Plam-based C16 fat supplements are widely used by dairy farmers to support butterfat production and prevent deductions from the milk cheque.
“With rising costs, it is crucial that these products are used as efficiently as possible,” said UFAC-UK national sales manager, Nigel Bateson. “Many factors affect the digestibility of the fat supplement, including the level of feeding and the passage rate through the cow.”
Researchers in both Europe (Borsting et al.,1992) and North America (Lock and de Souza, 2018) have shown that providing a rumen inert source of unsaturated fatty acids improves the digestibility of saturated fat such as C16.

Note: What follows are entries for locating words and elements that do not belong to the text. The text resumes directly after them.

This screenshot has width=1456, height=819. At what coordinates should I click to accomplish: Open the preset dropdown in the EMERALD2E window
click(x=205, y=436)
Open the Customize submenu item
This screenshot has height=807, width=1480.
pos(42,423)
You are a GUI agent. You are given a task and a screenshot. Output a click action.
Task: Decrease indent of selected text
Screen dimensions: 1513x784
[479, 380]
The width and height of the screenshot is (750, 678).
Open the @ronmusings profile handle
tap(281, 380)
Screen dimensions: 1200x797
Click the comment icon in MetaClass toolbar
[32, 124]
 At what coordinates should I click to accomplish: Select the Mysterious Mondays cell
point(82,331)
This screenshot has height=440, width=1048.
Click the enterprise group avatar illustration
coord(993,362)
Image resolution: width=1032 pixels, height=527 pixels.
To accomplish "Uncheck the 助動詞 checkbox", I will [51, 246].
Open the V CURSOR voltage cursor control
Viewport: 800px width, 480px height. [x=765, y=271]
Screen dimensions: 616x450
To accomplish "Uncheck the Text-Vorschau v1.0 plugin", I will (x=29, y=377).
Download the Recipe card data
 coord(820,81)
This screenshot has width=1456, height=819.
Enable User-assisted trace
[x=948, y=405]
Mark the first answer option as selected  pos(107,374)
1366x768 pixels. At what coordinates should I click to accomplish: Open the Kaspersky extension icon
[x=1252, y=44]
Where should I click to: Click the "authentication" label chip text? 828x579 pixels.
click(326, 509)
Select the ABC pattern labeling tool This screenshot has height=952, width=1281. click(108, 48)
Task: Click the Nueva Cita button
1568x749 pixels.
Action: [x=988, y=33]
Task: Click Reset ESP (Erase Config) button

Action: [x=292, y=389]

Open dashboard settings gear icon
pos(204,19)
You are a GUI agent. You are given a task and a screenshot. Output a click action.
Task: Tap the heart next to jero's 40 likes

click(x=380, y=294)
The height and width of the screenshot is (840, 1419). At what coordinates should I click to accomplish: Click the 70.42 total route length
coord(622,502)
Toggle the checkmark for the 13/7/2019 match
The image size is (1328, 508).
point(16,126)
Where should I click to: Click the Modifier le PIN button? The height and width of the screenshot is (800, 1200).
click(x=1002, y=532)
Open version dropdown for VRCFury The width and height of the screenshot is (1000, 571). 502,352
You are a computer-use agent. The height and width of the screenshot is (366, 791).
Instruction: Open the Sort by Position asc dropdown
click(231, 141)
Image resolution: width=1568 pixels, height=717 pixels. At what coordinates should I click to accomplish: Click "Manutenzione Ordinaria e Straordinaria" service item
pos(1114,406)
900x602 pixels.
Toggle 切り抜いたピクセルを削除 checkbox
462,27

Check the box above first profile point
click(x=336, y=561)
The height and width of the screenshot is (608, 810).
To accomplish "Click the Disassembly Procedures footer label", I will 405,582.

In particular, it has been shown that supplying rumen inert oleic acid (C18:1) has a significant effect on fat micelle formation in the intestine leading to improved fatty acid digestibility. To get the best result from C16 supplementation, it should be combined with rumen inert C18:1.
It has been also been shown that supplying a range of fatty acids at the intestinal level will not only maximise energy supply to the cow but also optimise fatty acid digestibility and aid NDF digestibility (Lock and de Souza 2020).
Supa Cream from UFAC-UK is a formulated fat supplement derived from highly digestible oils, boosting the digestibility of both fatty acids and NDF in order to maximise energy supply to the cow.
“By suppling C16:0 to aid butterfat production, combined with rumen inert C18:1 and glycerine to improve total fatty acid digestibility, NDF digestibility and support cow body condition, we can optimise energy supply,” said Mr Bateson. “The product also contains rumen inert long-chain omega 3 fatty acids (EPA and DHA) from fish oil to improve health and fertility.”